本当はこれをサムネにしたかった(575)
CBT dedicatedの期間は2ヶ月でした。3日でQBを一周し次の1ヶ月間でmedu4を3倍速視聴。
最後の1ヶ月でmedu4の講義資料に情報を一元化しながら異次元の知識の詰め込み🤡

「理解と暗記」論に関連した勉強戦術の考察

閑話休題。質と量の話題に関連して、「理解か暗記か」という議論も、医学の学習に限らず様々な学習論においてトピックとされてきました。両者の議論は互いに従属関係にあるため質と量の話題のときにも見え隠れしていましたが、改めて理解と暗記のバランスについて注目し筆を進めていこうと思います。

私からは、これらはどちらも大事だけど同時にこなそうとすると難しいので、勉強の各フェーズにおいて片方に集中することをお薦めします。また、順番を間違えないことが重要だと思います。
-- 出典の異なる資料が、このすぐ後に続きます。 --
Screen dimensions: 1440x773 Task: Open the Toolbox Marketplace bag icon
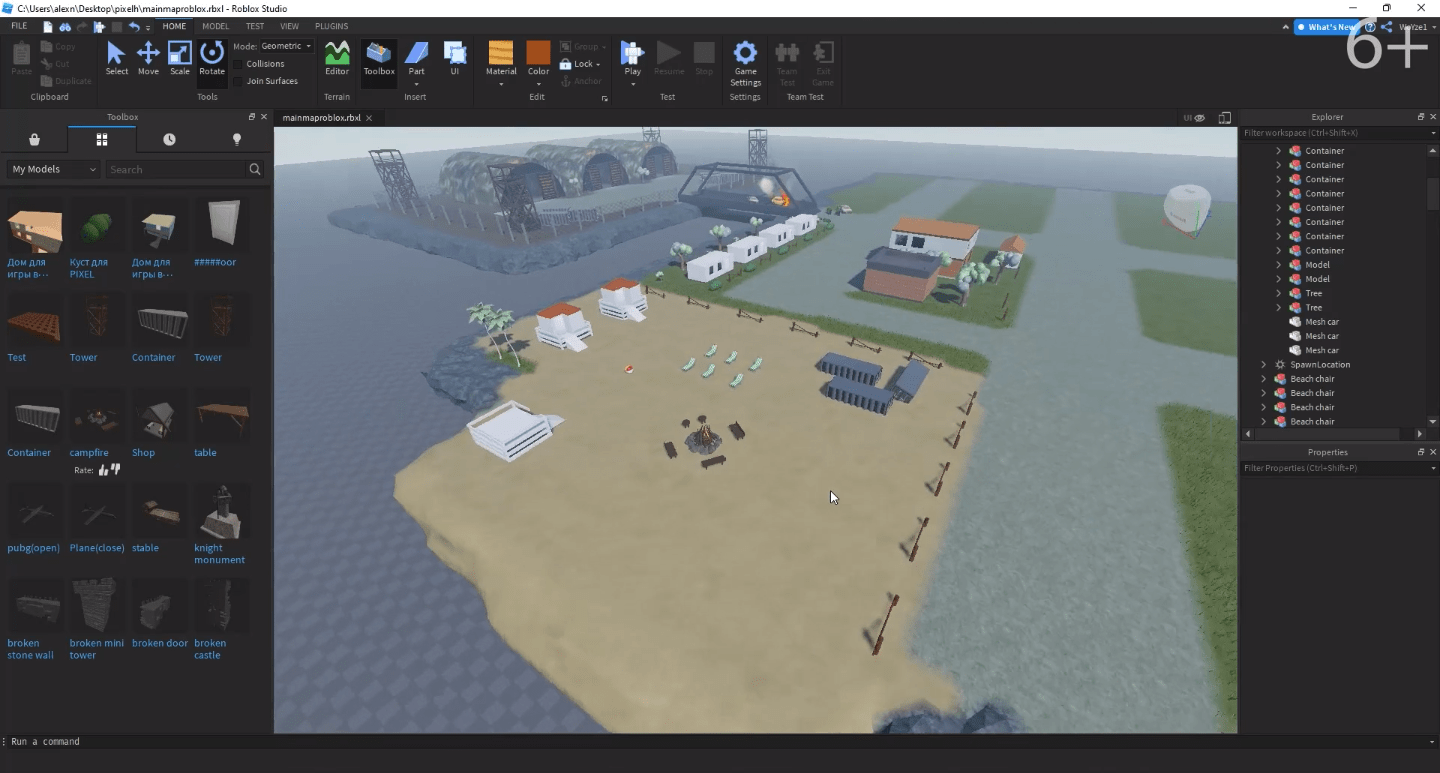(x=34, y=140)
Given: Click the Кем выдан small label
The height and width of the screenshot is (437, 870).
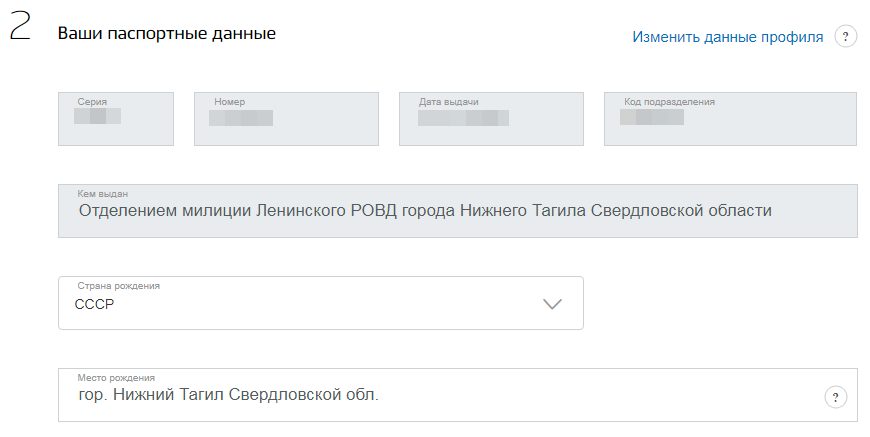Looking at the screenshot, I should (103, 193).
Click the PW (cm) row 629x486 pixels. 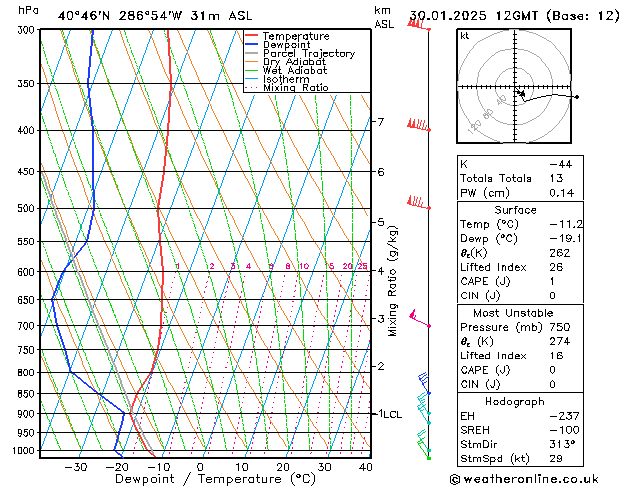pyautogui.click(x=520, y=193)
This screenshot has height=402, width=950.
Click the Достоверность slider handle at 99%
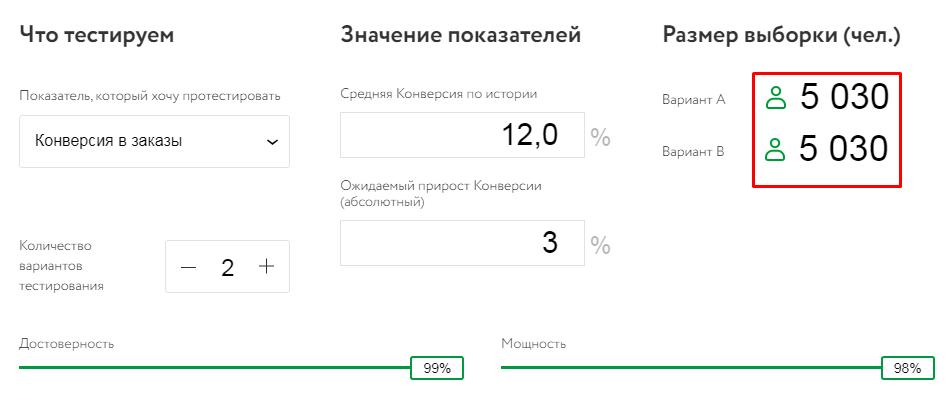(x=437, y=368)
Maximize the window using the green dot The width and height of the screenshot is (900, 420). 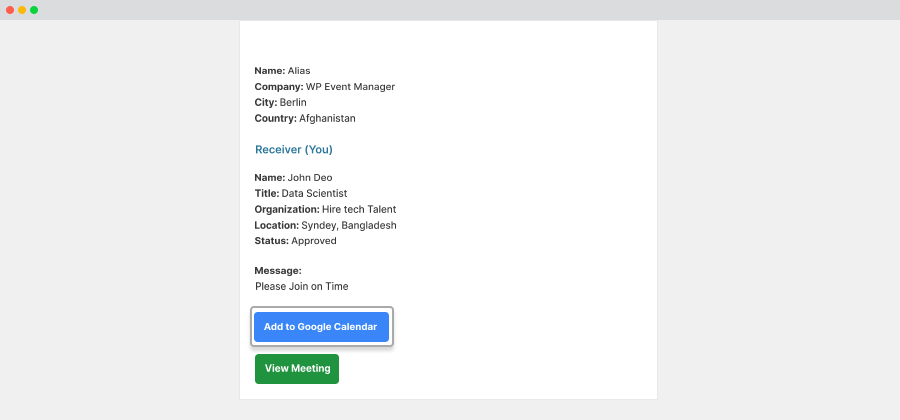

1.  今日から勉強を開始するから専門用語を何も知らない場合

← 用語の音と形を大雑把に見て覚える「暗記」のフェーズです。(具体例:ケイコツソメン→脛骨粗面 と変換できるようにしたり、複製転写翻訳という用語がどうやらコアな概念らしいという印象を獲得しておいたりと、とりあえず登場する用語を見るだけ見て馴染んでおいて、脳内にこれからの学習の素地を作っておく。)
映像記憶能力を持っている人や僕みたいに映像記憶はないけど物覚えだけは気持ち悪いくらい良いという人以外は、戦術的に暗記をこなしていかなければ燃え尽きてしまう傾向にあります。

記憶術に関してはいくつかの「正解」が存在するので、上の動画などで情報を集め、自分に合う方法を試してみるといいと思います。

1-α. フェーズ1 が暗記であることへの反論に対して

よく、この段階で「まずは全体像を理解する」ということが推奨されています。これは「理解」という言葉を字面通りに捉えてしまう人にとっては危ない場合があります。フェーズ1すらままならないフェーズ2以前の段階で完全な理解を試みようとすると、時間だけを浪費して「オフチョべットしたテフをマブガッドしてリットにする」しか頭に残らないことがあり得ます。これは明らかに時間の無駄です。それならその時間で用語暗記でもしていたほうがマシでしょう。

オフチョべットしたテフをマブガッドしてリットにする様子

戦略の章でも似たようなお話をしていますね。やはり、下の画像を一枚暗記してから上の画像を見るほうが、上の画像からたくさん学ぶことができると思います。これが暗記が理解を助長することの最もわかりやすい例ではないでしょうか。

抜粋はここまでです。